- Task item -
The records that follow must be printed exactly as they are.

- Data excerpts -
• • • • •

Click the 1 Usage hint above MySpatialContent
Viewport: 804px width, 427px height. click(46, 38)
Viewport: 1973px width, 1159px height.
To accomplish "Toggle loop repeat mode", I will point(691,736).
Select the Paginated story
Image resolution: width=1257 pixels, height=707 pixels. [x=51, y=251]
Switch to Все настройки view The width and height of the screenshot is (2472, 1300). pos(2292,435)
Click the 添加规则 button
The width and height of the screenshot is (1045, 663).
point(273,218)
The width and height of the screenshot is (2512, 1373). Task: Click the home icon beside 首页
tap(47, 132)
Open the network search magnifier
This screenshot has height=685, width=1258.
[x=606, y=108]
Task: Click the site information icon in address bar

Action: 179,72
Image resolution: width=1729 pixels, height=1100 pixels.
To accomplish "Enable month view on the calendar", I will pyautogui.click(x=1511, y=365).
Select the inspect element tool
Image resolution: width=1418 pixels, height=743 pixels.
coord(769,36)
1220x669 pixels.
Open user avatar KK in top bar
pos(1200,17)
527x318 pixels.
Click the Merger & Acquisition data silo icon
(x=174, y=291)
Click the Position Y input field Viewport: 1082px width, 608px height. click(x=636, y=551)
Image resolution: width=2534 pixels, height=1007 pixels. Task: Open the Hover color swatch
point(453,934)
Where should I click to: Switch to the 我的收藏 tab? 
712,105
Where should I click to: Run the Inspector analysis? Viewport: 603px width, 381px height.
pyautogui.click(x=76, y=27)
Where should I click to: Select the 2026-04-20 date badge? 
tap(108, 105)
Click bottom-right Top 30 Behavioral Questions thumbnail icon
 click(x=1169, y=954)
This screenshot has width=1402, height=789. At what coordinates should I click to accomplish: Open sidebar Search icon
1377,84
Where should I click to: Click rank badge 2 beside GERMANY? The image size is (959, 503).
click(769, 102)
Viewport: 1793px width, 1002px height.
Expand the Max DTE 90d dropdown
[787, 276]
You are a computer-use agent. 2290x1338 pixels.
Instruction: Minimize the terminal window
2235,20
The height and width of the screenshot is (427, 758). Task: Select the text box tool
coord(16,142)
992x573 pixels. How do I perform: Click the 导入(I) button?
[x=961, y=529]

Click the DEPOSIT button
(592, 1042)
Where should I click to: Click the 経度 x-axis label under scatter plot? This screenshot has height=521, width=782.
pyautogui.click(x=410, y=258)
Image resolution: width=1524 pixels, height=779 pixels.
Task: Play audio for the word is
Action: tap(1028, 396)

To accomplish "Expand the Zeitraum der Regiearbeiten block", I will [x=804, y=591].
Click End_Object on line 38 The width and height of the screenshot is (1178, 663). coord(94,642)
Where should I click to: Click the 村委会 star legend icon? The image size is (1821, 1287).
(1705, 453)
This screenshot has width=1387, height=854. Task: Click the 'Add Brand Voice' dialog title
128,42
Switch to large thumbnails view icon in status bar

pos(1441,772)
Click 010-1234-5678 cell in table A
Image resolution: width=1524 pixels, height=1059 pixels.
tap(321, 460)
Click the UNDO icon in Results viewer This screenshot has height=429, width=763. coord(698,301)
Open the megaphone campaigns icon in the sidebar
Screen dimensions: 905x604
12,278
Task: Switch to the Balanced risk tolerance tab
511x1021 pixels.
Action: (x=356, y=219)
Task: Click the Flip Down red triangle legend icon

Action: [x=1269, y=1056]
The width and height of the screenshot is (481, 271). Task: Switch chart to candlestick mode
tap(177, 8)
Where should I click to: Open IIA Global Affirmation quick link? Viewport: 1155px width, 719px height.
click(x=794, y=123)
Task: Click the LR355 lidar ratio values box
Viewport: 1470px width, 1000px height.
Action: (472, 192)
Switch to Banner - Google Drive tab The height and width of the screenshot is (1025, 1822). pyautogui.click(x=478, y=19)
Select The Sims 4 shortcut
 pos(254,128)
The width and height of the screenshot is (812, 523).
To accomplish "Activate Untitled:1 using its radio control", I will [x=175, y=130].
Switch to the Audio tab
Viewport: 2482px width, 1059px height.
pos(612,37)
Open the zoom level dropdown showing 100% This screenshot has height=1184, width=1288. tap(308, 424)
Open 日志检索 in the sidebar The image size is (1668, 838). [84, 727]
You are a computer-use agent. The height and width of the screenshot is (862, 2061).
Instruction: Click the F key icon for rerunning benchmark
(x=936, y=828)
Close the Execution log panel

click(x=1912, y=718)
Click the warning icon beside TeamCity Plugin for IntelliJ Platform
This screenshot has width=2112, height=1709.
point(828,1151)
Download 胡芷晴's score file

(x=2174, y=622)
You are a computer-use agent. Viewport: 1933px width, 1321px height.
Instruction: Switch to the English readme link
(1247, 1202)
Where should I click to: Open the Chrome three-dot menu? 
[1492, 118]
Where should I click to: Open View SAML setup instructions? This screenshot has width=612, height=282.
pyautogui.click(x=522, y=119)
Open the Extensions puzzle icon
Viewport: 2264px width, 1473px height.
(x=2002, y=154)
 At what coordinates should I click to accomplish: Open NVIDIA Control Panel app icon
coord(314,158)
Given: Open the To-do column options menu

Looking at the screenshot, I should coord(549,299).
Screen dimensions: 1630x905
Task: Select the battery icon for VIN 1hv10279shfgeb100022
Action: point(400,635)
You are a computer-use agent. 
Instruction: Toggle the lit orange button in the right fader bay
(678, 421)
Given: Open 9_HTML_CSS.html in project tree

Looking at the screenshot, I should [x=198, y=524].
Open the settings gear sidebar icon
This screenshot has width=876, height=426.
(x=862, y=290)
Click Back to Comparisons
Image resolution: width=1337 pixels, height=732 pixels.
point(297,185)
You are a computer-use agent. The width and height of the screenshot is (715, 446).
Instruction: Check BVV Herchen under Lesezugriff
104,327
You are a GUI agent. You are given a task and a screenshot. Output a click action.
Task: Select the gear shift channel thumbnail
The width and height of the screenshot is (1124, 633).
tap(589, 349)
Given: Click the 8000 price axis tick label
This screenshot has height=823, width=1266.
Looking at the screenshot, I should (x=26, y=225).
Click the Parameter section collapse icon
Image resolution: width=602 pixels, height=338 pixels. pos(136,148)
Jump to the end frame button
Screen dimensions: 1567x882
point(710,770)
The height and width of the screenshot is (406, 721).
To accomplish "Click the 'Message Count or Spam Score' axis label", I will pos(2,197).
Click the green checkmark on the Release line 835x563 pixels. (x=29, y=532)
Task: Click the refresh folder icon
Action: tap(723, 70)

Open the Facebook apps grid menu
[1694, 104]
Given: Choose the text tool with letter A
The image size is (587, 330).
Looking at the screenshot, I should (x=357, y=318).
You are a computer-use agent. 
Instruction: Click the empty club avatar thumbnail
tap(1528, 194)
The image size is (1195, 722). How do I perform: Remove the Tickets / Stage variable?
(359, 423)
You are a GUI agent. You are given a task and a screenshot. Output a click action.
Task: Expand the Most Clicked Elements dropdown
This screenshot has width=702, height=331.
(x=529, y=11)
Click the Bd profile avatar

• • • • •

- Solution to this task -
Click the 1 Usage hint above MySpatialContent
Viewport: 804px width, 427px height. click(46, 38)
Viewport: 1973px width, 1159px height.
To accomplish "Toggle loop repeat mode", I will point(691,736).
Select the Paginated story
Image resolution: width=1257 pixels, height=707 pixels. [x=51, y=251]
Switch to Все настройки view The width and height of the screenshot is (2472, 1300). pos(2292,435)
Click the 添加规则 button
The width and height of the screenshot is (1045, 663).
point(273,218)
The width and height of the screenshot is (2512, 1373). Task: Click the home icon beside 首页
tap(47, 132)
Open the network search magnifier
This screenshot has height=685, width=1258.
[x=606, y=108]
Task: Click the site information icon in address bar

Action: 179,72
Image resolution: width=1729 pixels, height=1100 pixels.
To accomplish "Enable month view on the calendar", I will pyautogui.click(x=1511, y=365).
Select the inspect element tool
Image resolution: width=1418 pixels, height=743 pixels.
coord(769,36)
1220x669 pixels.
Open user avatar KK in top bar
pos(1200,17)
527x318 pixels.
Click the Merger & Acquisition data silo icon
(x=174, y=291)
Click the Position Y input field Viewport: 1082px width, 608px height. click(x=636, y=551)
Image resolution: width=2534 pixels, height=1007 pixels. Task: Open the Hover color swatch
point(453,934)
Where should I click to: Switch to the 我的收藏 tab? 
712,105
Where should I click to: Run the Inspector analysis? Viewport: 603px width, 381px height.
pyautogui.click(x=76, y=27)
Where should I click to: Select the 2026-04-20 date badge? 
tap(108, 105)
Click bottom-right Top 30 Behavioral Questions thumbnail icon
 click(x=1169, y=954)
This screenshot has width=1402, height=789. At what coordinates should I click to accomplish: Open sidebar Search icon
1377,84
Where should I click to: Click rank badge 2 beside GERMANY? The image size is (959, 503).
click(769, 102)
Viewport: 1793px width, 1002px height.
Expand the Max DTE 90d dropdown
[787, 276]
You are a computer-use agent. 2290x1338 pixels.
Instruction: Minimize the terminal window
2235,20
The height and width of the screenshot is (427, 758). Task: Select the text box tool
coord(16,142)
992x573 pixels. How do I perform: Click the 导入(I) button?
[x=961, y=529]

Click the DEPOSIT button
(592, 1042)
Where should I click to: Click the 経度 x-axis label under scatter plot? This screenshot has height=521, width=782.
pyautogui.click(x=410, y=258)
Image resolution: width=1524 pixels, height=779 pixels.
Task: Play audio for the word is
Action: tap(1028, 396)

To accomplish "Expand the Zeitraum der Regiearbeiten block", I will [x=804, y=591].
Click End_Object on line 38 The width and height of the screenshot is (1178, 663). coord(94,642)
Where should I click to: Click the 村委会 star legend icon? The image size is (1821, 1287).
(1705, 453)
This screenshot has width=1387, height=854. Task: Click the 'Add Brand Voice' dialog title
128,42
Switch to large thumbnails view icon in status bar

pos(1441,772)
Click 010-1234-5678 cell in table A
Image resolution: width=1524 pixels, height=1059 pixels.
tap(321, 460)
Click the UNDO icon in Results viewer This screenshot has height=429, width=763. coord(698,301)
Open the megaphone campaigns icon in the sidebar
Screen dimensions: 905x604
12,278
Task: Switch to the Balanced risk tolerance tab
511x1021 pixels.
Action: (x=356, y=219)
Task: Click the Flip Down red triangle legend icon

Action: [x=1269, y=1056]
The width and height of the screenshot is (481, 271). Task: Switch chart to candlestick mode
tap(177, 8)
Where should I click to: Open IIA Global Affirmation quick link? Viewport: 1155px width, 719px height.
click(x=794, y=123)
Task: Click the LR355 lidar ratio values box
Viewport: 1470px width, 1000px height.
Action: (472, 192)
Switch to Banner - Google Drive tab The height and width of the screenshot is (1025, 1822). pyautogui.click(x=478, y=19)
Select The Sims 4 shortcut
 pos(254,128)
The width and height of the screenshot is (812, 523).
To accomplish "Activate Untitled:1 using its radio control", I will [x=175, y=130].
Switch to the Audio tab
Viewport: 2482px width, 1059px height.
pos(612,37)
Open the zoom level dropdown showing 100% This screenshot has height=1184, width=1288. tap(308, 424)
Open 日志检索 in the sidebar The image size is (1668, 838). [84, 727]
You are a computer-use agent. The height and width of the screenshot is (862, 2061).
Instruction: Click the F key icon for rerunning benchmark
(x=936, y=828)
Close the Execution log panel

click(x=1912, y=718)
Click the warning icon beside TeamCity Plugin for IntelliJ Platform
This screenshot has width=2112, height=1709.
point(828,1151)
Download 胡芷晴's score file

(x=2174, y=622)
You are a computer-use agent. Viewport: 1933px width, 1321px height.
Instruction: Switch to the English readme link
(1247, 1202)
Where should I click to: Open the Chrome three-dot menu? 
[1492, 118]
Where should I click to: Open View SAML setup instructions? This screenshot has width=612, height=282.
pyautogui.click(x=522, y=119)
Open the Extensions puzzle icon
Viewport: 2264px width, 1473px height.
(x=2002, y=154)
 At what coordinates should I click to accomplish: Open NVIDIA Control Panel app icon
coord(314,158)
Given: Open the To-do column options menu

Looking at the screenshot, I should coord(549,299).
Screen dimensions: 1630x905
Task: Select the battery icon for VIN 1hv10279shfgeb100022
Action: point(400,635)
You are a computer-use agent. 
Instruction: Toggle the lit orange button in the right fader bay
(678, 421)
Given: Open 9_HTML_CSS.html in project tree

Looking at the screenshot, I should [x=198, y=524].
Open the settings gear sidebar icon
This screenshot has width=876, height=426.
(x=862, y=290)
Click Back to Comparisons
Image resolution: width=1337 pixels, height=732 pixels.
point(297,185)
You are a computer-use agent. The width and height of the screenshot is (715, 446).
Instruction: Check BVV Herchen under Lesezugriff
104,327
You are a GUI agent. You are given a task and a screenshot. Output a click action.
Task: Select the gear shift channel thumbnail
The width and height of the screenshot is (1124, 633).
tap(589, 349)
Given: Click the 8000 price axis tick label
This screenshot has height=823, width=1266.
Looking at the screenshot, I should (x=26, y=225).
Click the Parameter section collapse icon
Image resolution: width=602 pixels, height=338 pixels. pos(136,148)
Jump to the end frame button
Screen dimensions: 1567x882
point(710,770)
The height and width of the screenshot is (406, 721).
To accomplish "Click the 'Message Count or Spam Score' axis label", I will pos(2,197).
Click the green checkmark on the Release line 835x563 pixels. (x=29, y=532)
Task: Click the refresh folder icon
Action: tap(723, 70)

Open the Facebook apps grid menu
[1694, 104]
Given: Choose the text tool with letter A
The image size is (587, 330).
Looking at the screenshot, I should (x=357, y=318).
You are a computer-use agent. 
Instruction: Click the empty club avatar thumbnail
tap(1528, 194)
The image size is (1195, 722). How do I perform: Remove the Tickets / Stage variable?
(359, 423)
You are a GUI agent. You are given a task and a screenshot. Output a click action.
Task: Expand the Most Clicked Elements dropdown
This screenshot has width=702, height=331.
(x=529, y=11)
Click the Bd profile avatar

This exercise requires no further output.